We used MongoDB successfully in many other projects, mainly because it’s faster to develop new features with it than with other databases like MySQL or PostgreSQL. The reason that it’s faster to implement and ship new features is because we don’t need to handle migrations or table structures, and even with Rails this can be a pain. What is more, at the end the MVP (Minimum Viable Product) was a success! We’ve shipped the app in a short period and the client was impressed!
So, what’s the problem? Relational data! Well, not only that, but let’s talk about it first.
We have five main entities: Chain, Store, Edition, Order and User. Below is a diagram that summarizes the relationship between these entities.
The application was firstly modelled this way because it’s the way the data is consumed and “flows” on the user interface, and also because this design meets the needs of the user in a leaner way. It’s also important to note that this modeling fits naturally with MongoDB.
The problem appeared when we started developing the administrative interface, especially with one feature that we always take for granted from SQL databases: querying. We needed to be able to query Orders based on many criteria like Edition (easy, direct link), User (easy, direct link), Store (nested) and Chain (“double” nesting), and MongoDB doesn’t have this querying capabilities baked in.

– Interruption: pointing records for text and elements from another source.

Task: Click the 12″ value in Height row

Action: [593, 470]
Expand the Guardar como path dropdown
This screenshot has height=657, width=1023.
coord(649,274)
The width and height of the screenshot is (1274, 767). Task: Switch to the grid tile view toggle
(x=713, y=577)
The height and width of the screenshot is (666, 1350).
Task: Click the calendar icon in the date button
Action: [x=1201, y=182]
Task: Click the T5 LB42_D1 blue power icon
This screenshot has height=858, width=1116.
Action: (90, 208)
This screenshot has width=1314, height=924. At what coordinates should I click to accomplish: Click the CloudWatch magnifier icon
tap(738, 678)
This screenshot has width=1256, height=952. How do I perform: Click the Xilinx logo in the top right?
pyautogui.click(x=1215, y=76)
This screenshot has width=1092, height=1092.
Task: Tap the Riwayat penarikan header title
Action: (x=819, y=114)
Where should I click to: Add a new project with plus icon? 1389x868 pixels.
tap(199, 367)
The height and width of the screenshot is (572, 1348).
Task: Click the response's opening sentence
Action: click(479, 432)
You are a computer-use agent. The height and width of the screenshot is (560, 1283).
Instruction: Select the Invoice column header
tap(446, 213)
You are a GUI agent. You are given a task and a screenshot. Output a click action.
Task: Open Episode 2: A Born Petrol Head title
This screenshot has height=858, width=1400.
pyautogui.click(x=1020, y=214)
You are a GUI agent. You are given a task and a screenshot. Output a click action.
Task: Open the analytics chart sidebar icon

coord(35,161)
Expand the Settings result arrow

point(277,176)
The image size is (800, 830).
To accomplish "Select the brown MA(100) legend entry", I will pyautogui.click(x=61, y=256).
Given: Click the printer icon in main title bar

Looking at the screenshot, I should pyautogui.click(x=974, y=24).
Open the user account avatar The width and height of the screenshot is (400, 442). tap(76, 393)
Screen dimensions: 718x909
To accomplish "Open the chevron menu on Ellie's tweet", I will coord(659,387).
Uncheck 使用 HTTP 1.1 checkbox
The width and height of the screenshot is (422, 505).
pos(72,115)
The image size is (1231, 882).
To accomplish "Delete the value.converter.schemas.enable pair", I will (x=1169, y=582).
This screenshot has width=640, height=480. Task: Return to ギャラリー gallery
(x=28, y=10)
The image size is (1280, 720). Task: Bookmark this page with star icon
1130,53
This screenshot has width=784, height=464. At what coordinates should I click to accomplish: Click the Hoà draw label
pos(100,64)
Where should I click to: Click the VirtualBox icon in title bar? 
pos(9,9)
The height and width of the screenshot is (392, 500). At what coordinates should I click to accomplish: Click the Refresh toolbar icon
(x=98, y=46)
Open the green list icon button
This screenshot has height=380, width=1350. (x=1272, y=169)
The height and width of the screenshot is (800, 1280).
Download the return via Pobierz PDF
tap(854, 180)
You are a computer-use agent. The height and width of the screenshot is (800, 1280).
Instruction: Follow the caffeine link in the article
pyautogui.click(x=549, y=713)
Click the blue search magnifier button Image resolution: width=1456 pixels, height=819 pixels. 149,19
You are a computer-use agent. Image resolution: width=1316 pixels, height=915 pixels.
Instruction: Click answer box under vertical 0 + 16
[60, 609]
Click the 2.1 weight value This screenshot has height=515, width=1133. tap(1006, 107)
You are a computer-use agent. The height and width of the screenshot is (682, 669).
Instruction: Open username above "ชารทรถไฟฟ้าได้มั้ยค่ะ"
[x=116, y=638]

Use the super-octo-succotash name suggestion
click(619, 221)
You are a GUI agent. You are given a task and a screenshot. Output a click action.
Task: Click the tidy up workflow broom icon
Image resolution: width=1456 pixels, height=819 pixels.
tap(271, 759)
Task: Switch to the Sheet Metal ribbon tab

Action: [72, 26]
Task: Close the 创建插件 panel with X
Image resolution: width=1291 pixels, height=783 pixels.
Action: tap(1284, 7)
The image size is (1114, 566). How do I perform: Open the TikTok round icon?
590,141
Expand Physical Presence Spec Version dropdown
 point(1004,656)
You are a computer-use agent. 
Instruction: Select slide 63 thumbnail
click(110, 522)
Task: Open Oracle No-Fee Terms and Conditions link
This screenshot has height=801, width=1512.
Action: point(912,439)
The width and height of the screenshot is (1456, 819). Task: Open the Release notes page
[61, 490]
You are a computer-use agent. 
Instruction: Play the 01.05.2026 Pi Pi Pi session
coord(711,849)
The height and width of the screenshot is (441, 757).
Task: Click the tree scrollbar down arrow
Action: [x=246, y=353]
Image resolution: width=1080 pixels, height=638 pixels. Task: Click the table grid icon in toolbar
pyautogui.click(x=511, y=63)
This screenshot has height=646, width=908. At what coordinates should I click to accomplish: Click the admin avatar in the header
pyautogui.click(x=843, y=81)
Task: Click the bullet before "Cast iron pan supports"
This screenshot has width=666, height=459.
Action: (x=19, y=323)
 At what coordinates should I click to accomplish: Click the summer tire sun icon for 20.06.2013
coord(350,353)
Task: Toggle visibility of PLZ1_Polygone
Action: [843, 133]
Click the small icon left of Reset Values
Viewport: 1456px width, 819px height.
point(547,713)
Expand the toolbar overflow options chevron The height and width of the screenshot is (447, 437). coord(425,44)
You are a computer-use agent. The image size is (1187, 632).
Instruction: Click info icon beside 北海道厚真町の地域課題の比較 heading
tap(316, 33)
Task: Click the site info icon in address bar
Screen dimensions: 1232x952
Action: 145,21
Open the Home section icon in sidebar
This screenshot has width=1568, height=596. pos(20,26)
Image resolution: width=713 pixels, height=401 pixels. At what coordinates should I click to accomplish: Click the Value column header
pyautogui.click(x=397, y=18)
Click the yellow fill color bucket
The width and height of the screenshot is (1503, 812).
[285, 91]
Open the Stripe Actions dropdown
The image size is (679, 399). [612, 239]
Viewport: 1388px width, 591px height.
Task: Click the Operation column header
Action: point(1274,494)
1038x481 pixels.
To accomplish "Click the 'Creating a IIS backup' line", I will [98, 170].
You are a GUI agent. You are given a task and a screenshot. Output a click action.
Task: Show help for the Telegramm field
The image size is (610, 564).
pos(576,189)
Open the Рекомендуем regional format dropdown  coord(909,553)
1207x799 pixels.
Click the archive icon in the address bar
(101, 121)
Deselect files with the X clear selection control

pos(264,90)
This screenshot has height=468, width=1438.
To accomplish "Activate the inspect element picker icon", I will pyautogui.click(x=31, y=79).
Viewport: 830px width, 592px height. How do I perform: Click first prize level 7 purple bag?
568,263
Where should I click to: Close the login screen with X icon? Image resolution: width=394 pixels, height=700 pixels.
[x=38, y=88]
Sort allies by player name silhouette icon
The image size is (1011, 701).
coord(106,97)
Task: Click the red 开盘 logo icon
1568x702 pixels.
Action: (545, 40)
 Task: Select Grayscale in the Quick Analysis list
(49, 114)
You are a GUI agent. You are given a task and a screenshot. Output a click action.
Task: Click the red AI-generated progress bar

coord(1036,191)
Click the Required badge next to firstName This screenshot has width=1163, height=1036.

The solution was easy: denormalization! On MongoDB schema design it is natural that the Order should have a reference to the Store and the Chain, or at least their ids, names or any data that enabled the querying that the application required. It’s important to have a “denormalization mindset” when you are designing a NoSQL schema, otherwise you will end up fighting the database instead of being productive. I think that especially with MongoDB this can be a bigger problem than with other NoSQL databases because it has so many features that is easy to forget its limitations.
There is also another feature “missing” from MongoDB that have potential to be a problem: lack of transactions. When placing an order in our application the user is also reserving a scarce resource, and even with validations checking if the resource is available we can’t be 100% sure that, in a scenario with many concurrent requests, two orders won’t end up reserving the same resources.
Fortunately this isn’t a big problem because the backend workflow would identify the problem and send it to a manual follow up, but in the future we will probably need to address this.
So… do we always think pragmatically when we choose this kind of tool? Or can our past trauma (big balls of mud written in stored procedures against a bad designed schema) plus our urge to deliver blind us when making these decisions? Wouldn’t we have done a better job if we had chosen another database? Would PostgreSQL fit this application better in comparison to MongoDB?
I’m still unable to answer these questions, but I will reflect on that in the next few months that I continue to evolve this application. What do you think? What would you choose?